目的:观察是否可以通过对伊马替尼(Imatinib,IM)进行血药浓度监测提高疗效,减少药物不良反应。方法:选取2013~2018年就诊于我院的慢性粒细胞白血病(chronic myelogenous leukemia,CML)患者,分为试验组(药物监测组),对照组(常规经验治疗组)。对服药3个月、6个月、12个月、18个月,进行疗效及不良反应评估及比较。结果:共有51人入选此次临床试验。其中试验组35人,对照组16人。结果:服用伊马替尼400mg/d时,血药浓度568. 00~3 989. 66ng/ml,均数(标准差):1 716. 46ng/ml (788. 96);服用伊马替尼300mg/d时,血药浓度720. 89~1 497. 11ng/ml,均数(标准差):971. 67ng/ml (204. 02)。达到主要分子学反应(major molecular response,MMR)的伊马替尼血药浓度高于未达到稳态时的伊马替尼血药浓度。两组不良反应评级有统计学差异。试验组III级及以上不良反应发生率明显小于对照组。结论:伊马替尼的稳态血浆药物谷浓度存在较大个体差异,这种个体差异与疗效和不良反应存在相关性。通过治疗药物监测(therapeutic drug monitoring,TDM)可以在确保疗效的同时,减少伊马替尼在治疗慢性粒细胞白血病中的不良反应。结果尚需大样本临床试验进一步验证。伊马替尼药物代谢个体差异的原因需要大样本遗传药理学研究进一步探讨。
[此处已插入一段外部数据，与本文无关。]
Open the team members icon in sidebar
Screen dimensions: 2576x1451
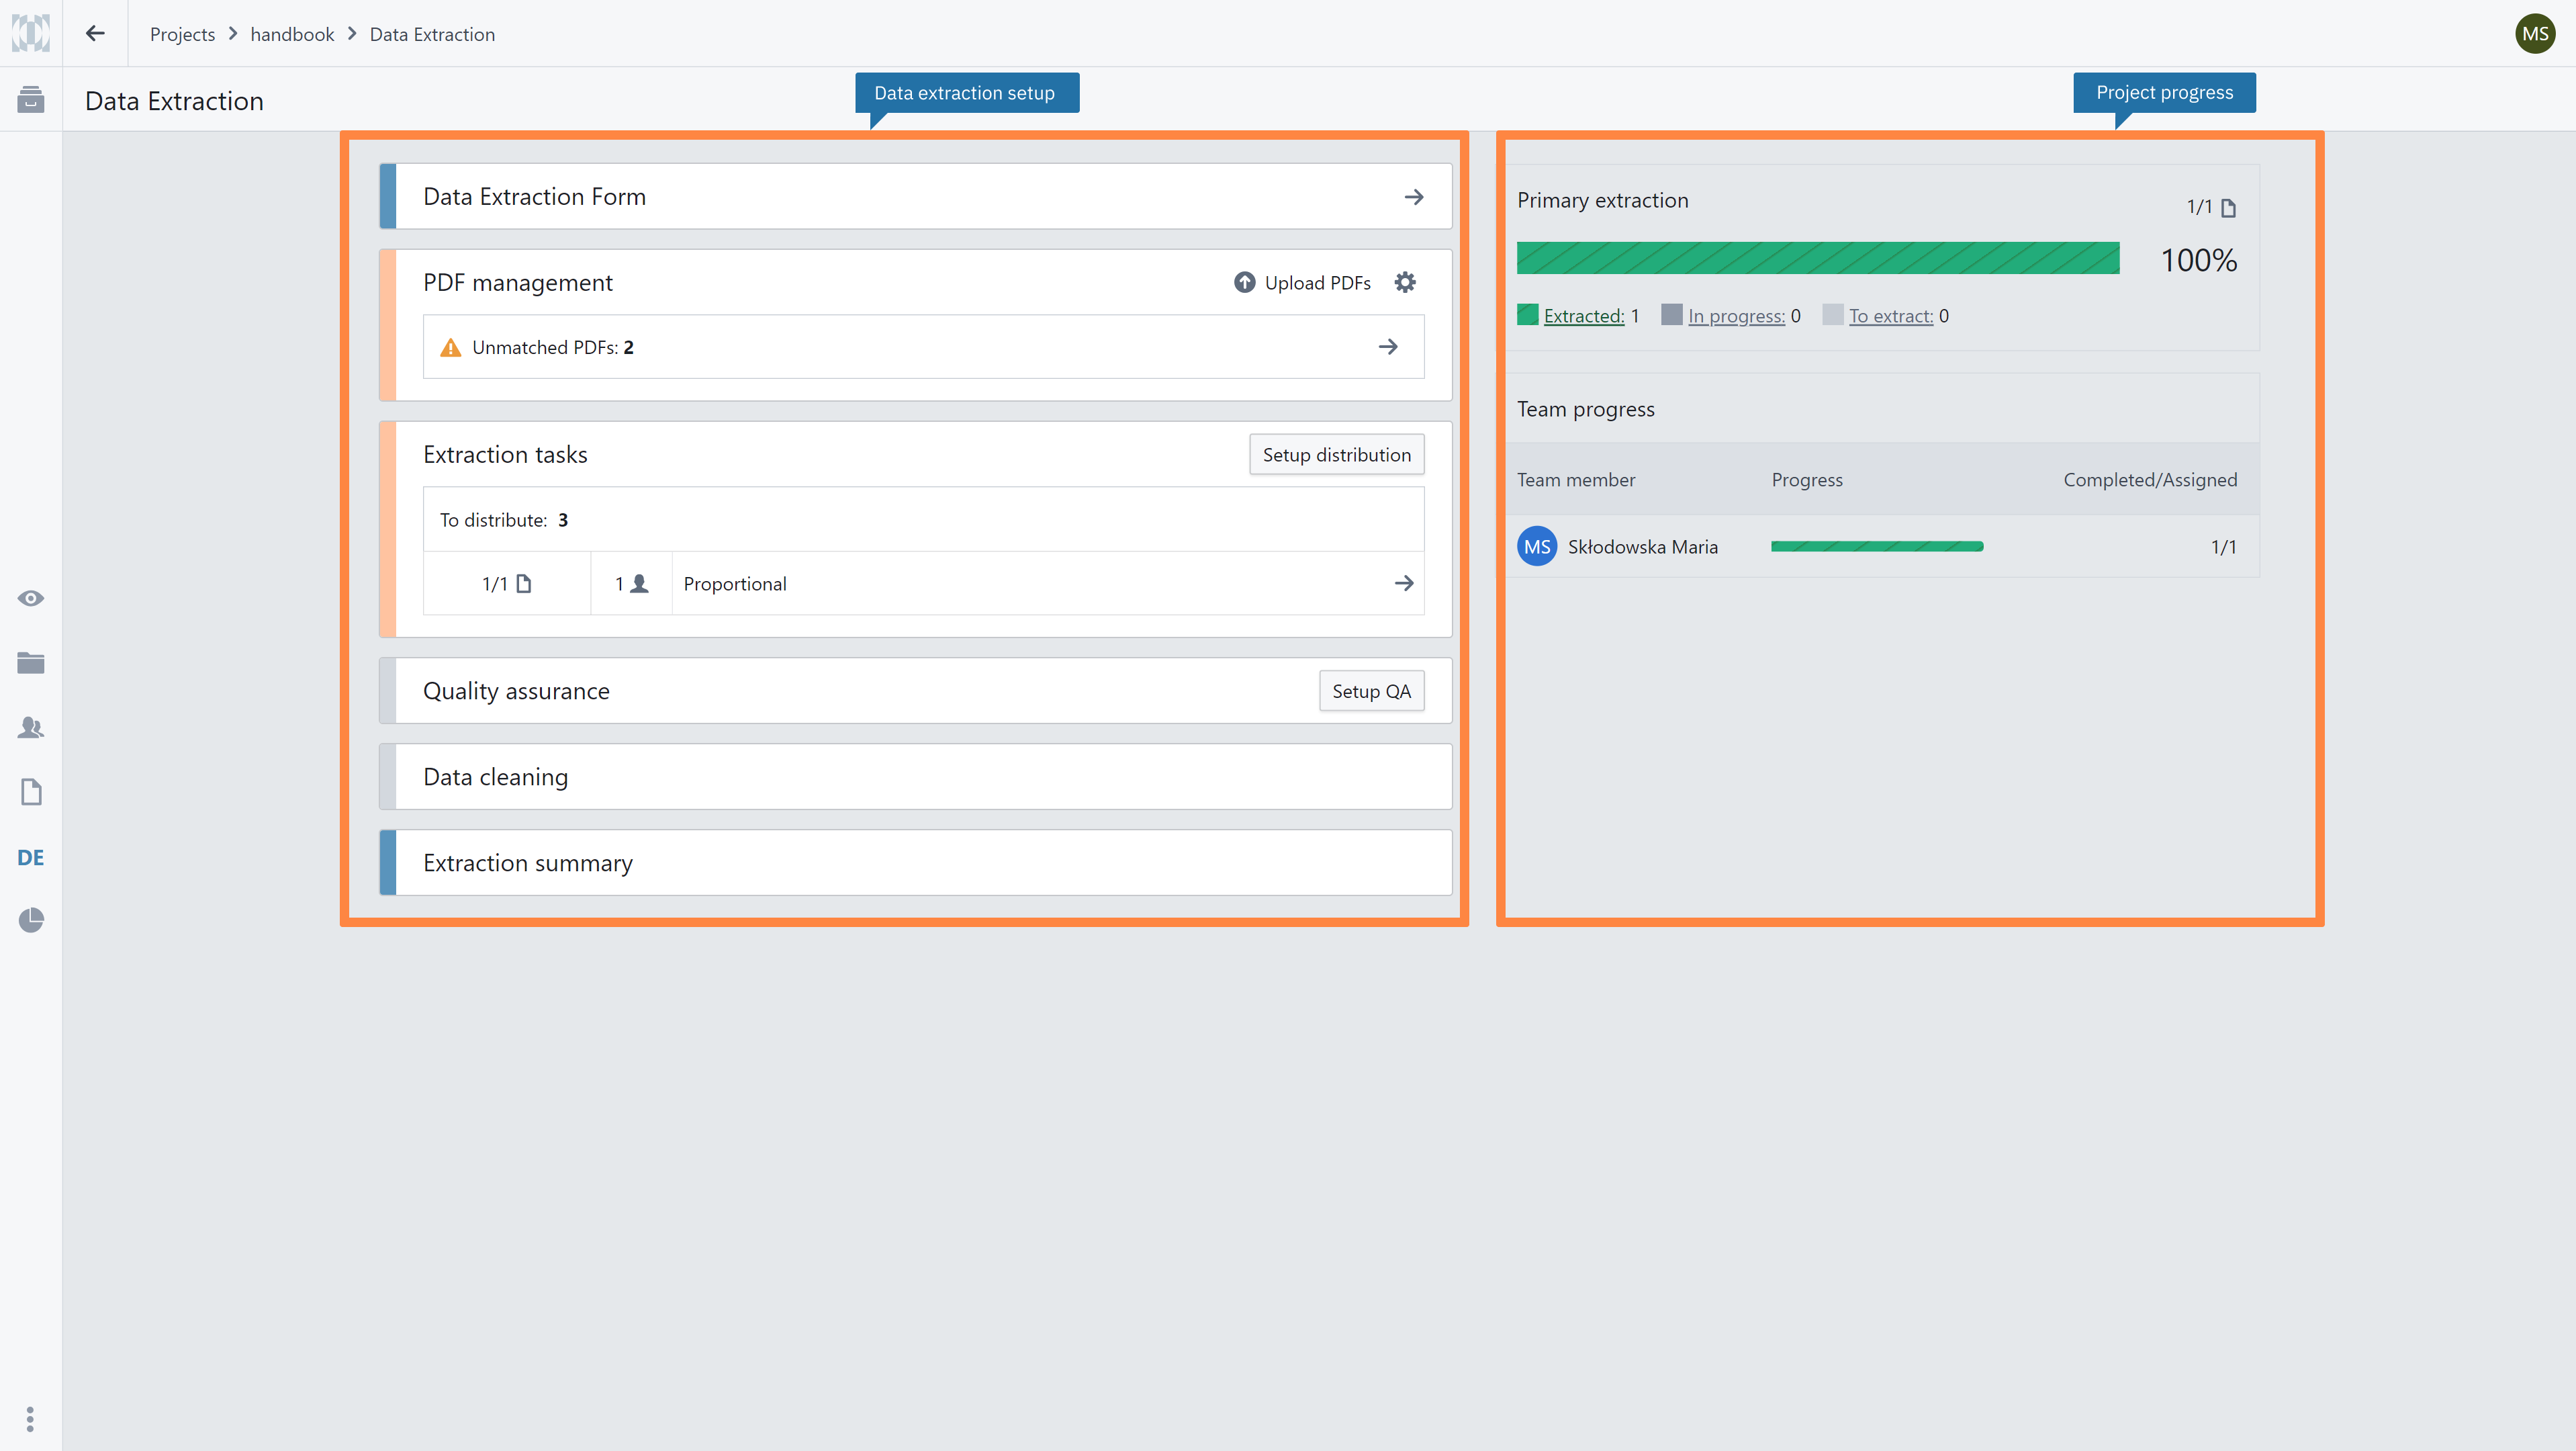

Objective:To assess if therapeutic drug monitoring(TDM)of imatinib used for chronic myelogenous leukemia(CML)patients led to improve clinical outcome and reduce side effects compared to empiric adjustments.Methods:Patients followed between 2013 to 2018 at CML Center of Xiangya Hospital are performed.Primary outcomes are composite remission at 3,6,12 and 18 months in those with empiric adjustments versus TDM-guided optimization.Results:There are 51 patients who are included in the study.Among them,35 are in the experimental group and 16 are in the control group.The results show that when taking imatinib 400 mg/d,the serum level is 568.00~3 989.66 ng/ml,the mean(standard deviation):1 716.46 ng/ml(788.96);when taking imatinib 300 mg/d,serum level is 720.89~1 497.11 ng/ml,mean(standard deviation):971.67 ng/ml(204.02).The serum level at the time of achieving a stable molecular response is higher than that the time when the stable molecular response is not achieved.There are significant differences in adverse reaction ratings between the two groups.The incidence of adverse reactions of grade III and above in the experimental group is significantly smaller than that of the control group.Conclusions:There is a large individual difference in the steady serum level of imatinib,and this individual difference is related to efficacy and adverse reactions.TDM can reduce the adverse effects while ensuring efficacy in the treatment of CML patients.The results still require further validation of large sample clinical trials.The reasons for individual differences in imatinib drug metabolism require further investigation of large sample pharmacogenetics studies.